## EXERCISE REQUIREMENTS
Determine the number of lines in the data that contain "address", and write only that number.

Dataset entries
[Start of section]

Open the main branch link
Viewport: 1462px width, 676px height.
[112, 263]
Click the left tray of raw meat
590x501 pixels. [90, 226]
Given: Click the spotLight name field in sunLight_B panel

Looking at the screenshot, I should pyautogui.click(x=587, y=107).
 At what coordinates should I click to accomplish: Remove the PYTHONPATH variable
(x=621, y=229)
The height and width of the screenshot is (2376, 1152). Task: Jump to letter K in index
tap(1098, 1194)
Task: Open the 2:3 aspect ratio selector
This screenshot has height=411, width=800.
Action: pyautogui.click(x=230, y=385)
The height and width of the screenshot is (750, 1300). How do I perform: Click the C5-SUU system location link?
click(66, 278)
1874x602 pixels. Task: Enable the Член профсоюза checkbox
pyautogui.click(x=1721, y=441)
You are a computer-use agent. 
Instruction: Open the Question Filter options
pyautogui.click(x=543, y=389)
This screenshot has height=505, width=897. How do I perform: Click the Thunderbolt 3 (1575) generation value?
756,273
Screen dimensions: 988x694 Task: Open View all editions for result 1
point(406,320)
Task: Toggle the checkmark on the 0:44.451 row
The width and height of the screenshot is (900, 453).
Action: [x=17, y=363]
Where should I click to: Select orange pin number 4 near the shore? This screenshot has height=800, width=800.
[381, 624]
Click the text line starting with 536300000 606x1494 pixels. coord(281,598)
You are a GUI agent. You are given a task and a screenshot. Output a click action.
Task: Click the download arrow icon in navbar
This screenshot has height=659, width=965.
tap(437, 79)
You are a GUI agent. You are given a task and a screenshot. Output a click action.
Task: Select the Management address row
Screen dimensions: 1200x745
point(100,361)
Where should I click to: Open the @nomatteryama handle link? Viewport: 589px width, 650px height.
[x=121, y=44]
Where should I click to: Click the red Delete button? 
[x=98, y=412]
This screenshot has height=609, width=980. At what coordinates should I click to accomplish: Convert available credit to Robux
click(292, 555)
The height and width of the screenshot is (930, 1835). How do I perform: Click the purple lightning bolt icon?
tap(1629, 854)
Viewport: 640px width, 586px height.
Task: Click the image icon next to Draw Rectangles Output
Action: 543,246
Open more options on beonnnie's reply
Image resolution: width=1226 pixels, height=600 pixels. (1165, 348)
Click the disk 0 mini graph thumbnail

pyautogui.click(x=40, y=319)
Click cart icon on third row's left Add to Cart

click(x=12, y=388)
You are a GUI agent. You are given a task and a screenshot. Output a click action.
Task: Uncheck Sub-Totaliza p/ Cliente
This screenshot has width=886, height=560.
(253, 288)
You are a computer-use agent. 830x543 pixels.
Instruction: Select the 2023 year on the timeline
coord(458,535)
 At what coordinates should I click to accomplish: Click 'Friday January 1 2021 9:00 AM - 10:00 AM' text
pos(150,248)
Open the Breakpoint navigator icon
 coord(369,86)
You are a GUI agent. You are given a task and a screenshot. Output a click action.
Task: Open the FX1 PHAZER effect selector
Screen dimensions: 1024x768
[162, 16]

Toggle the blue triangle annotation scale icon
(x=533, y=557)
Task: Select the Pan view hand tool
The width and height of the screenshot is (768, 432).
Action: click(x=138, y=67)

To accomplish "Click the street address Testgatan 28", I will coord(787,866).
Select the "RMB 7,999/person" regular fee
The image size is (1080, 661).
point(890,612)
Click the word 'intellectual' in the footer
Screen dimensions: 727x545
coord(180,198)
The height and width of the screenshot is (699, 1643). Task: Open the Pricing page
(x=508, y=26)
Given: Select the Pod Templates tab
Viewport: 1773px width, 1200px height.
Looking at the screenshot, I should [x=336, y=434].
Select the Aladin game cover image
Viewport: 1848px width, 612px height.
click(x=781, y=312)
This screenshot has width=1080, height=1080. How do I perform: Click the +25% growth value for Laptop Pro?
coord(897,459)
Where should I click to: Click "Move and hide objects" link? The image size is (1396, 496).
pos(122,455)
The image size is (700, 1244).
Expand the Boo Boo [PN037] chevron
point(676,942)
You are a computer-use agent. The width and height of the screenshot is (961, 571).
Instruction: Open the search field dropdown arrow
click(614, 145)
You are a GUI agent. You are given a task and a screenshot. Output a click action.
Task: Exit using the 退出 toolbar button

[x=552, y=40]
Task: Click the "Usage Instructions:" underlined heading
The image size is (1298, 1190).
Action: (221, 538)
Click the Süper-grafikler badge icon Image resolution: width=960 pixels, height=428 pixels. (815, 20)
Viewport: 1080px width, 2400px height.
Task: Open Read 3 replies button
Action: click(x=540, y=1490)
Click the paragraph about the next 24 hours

[End of section]

## WRITTEN RESPONSE
2